Il porporato di Hong Kong esprime amarezza per la partecipazione del vescovo scomunicato all’ordinazione di Yibin e delusione per il comportamento del vescovo ordinato, forse troppo timoroso o confuso. La massa di poliziotti è segno della paura del governo, ma anche il trionfo del controllo di Pechino sulla Chiesa. Vescovo di Taipei: Agli occhi della Cina, la Chiesa vale meno di un ufficio commerciale.
Taipei (AsiaNews) – All’indomani dell’ordinazione episcopale di mons. Pietro Luo Xuegang  a Yibin (a destra nella foto, insieme con mons.

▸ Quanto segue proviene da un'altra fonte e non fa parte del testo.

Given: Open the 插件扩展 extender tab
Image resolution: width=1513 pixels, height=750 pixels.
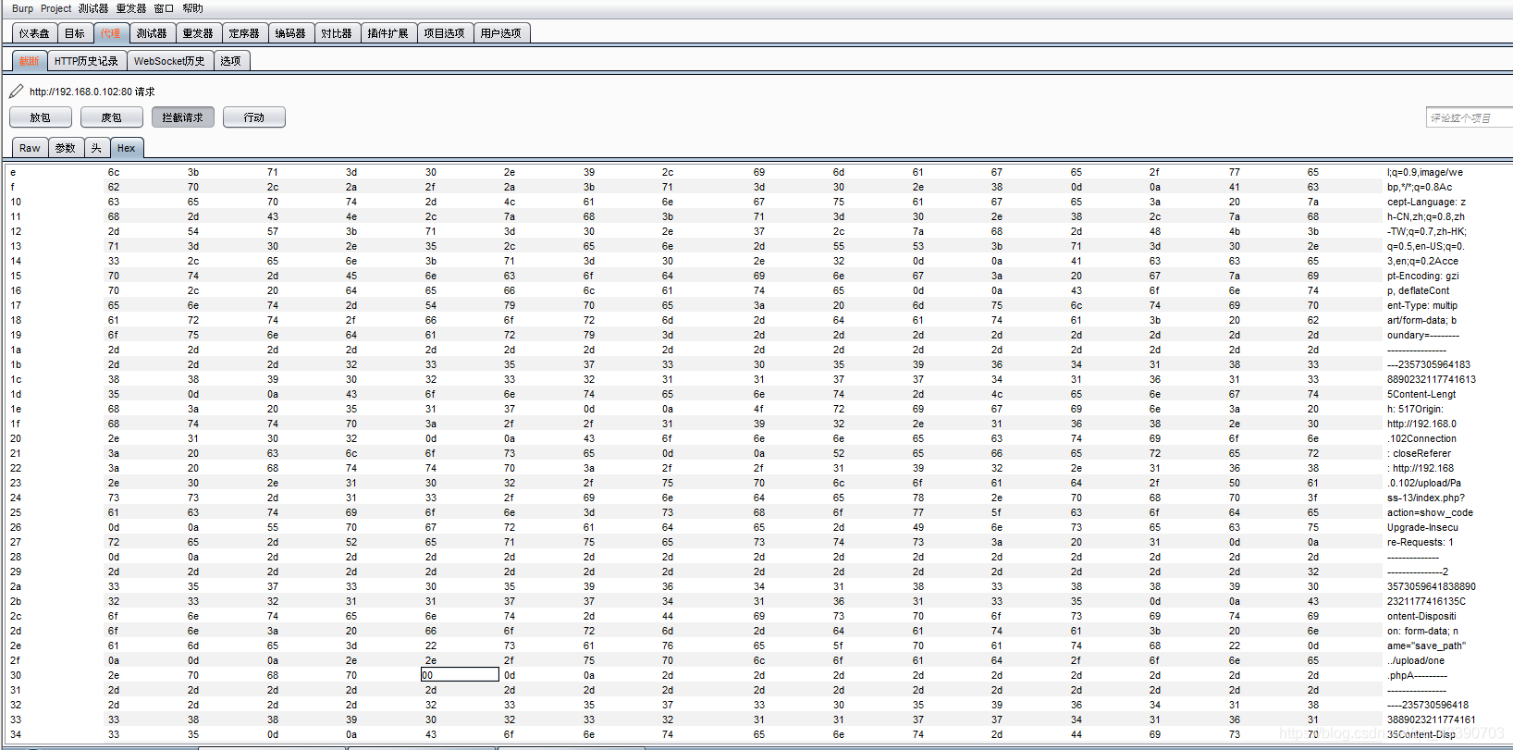Looking at the screenshot, I should (387, 33).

Chen, vescovo ordinario della diocesi) dove in modo sprezzante ha partecipato il vescovo scomunicato Paolo Lei Shiyin di Leshan, nonostante gli avvertimenti del Vaticano, il card. Joseph Zen è netto: “Pechino non ha alcun rispetto per le regole interne della nostra Chiesa. Non capisco perché dovremmo essere gentili con loro”.

Il card. Zen è a Taiwan, dove ha partecipato alla cerimonia del conferimento della laurea honoris causa del suo confratello salesiano mons. Savio Hon, segretario di Propaganda Fide, ma il pensiero corre sempre alla Cina.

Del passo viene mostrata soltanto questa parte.